由伽子



 北方謙三を読んでいるとき電話がなって、ほぼ同時に由伽子がへやに飛びこんできた。そのまま由伽子はもっていた文鎮でおれのこめかみをめったうちにしたから、あのときの電話がだれからのどんなものだったのか、おれは知らない。

  ○

 由伽子に殺された理由はわかってる。
 おれが由伽子の恋人だからだ。
 由伽子はだらしがない育ちかたをした。ほめられるのがなにより好きで、それ以外のことはほとんど嫌い。夢は自分が眠っているあいだに世界がすべて死絶えること。そうすればだれも文句をいわない、と晴れやかに笑った。
 由伽子には好きな人間が何人かいたけれど、その好きは「死ねばいい」とあっさりきって棄てられる程度の思いだった。だれも由伽子が自分自身を愛するほどにふかく愛されはしなかった。由伽子をこんなふうに育てた両親も、彼女がよく話題にする友人も、もちろん、おれも。
 むしろ好きになればなるほど、それは由伽子には障害に感じられてくるらしかった。ふかく好きになった相手ほど、由伽子の憎悪と殺意の対象になった。じゃま、じゃま、じゃま。あたしが眠るのにみんなじゃま。あたしに属するものみんなじゃま。
 死んでしまえばいい。
 そう喚いて泣き出すような女だったから、いつか由伽子がだれか殺すとしたら、それはまっさきにおれなのだろうな、と思っていた。

  ○

 由伽子に逃げるという発想があったとは思えない。由伽子は自分が自分以外でもっとも愛する、もっともじゃまになる存在を排除したことで、安心しきっていた。

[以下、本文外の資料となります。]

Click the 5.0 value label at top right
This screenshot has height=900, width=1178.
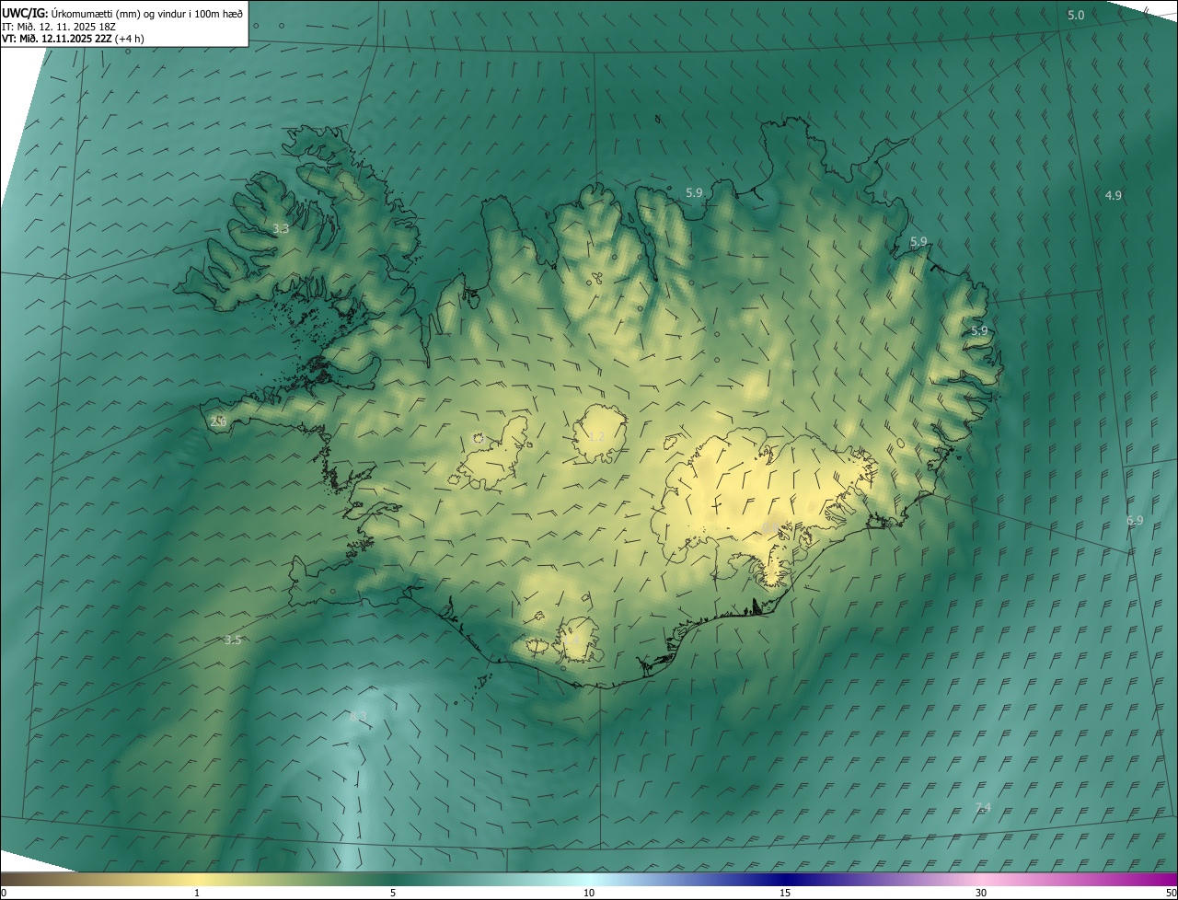1075,16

おれを殺したリヴィングに隣人に発見されるまでとどまって寝ていたから、精神鑑定にもまわされたらしいが、それが彼女にとってどれほどの意味を持つわけでもなかった。
 由伽子はいまも、幸福な顔をして眠っている。おれを殺したことに心底満足して、留置所の一角でしあわせな睡眠をむさぼっている。

  ○

 由伽子がみる夢を、幸福のかたちを、おれは正確に予想できる。
 どこまでもひろがる空虚な場所と、そこに眠るひとりぼっちの由伽子のすがた。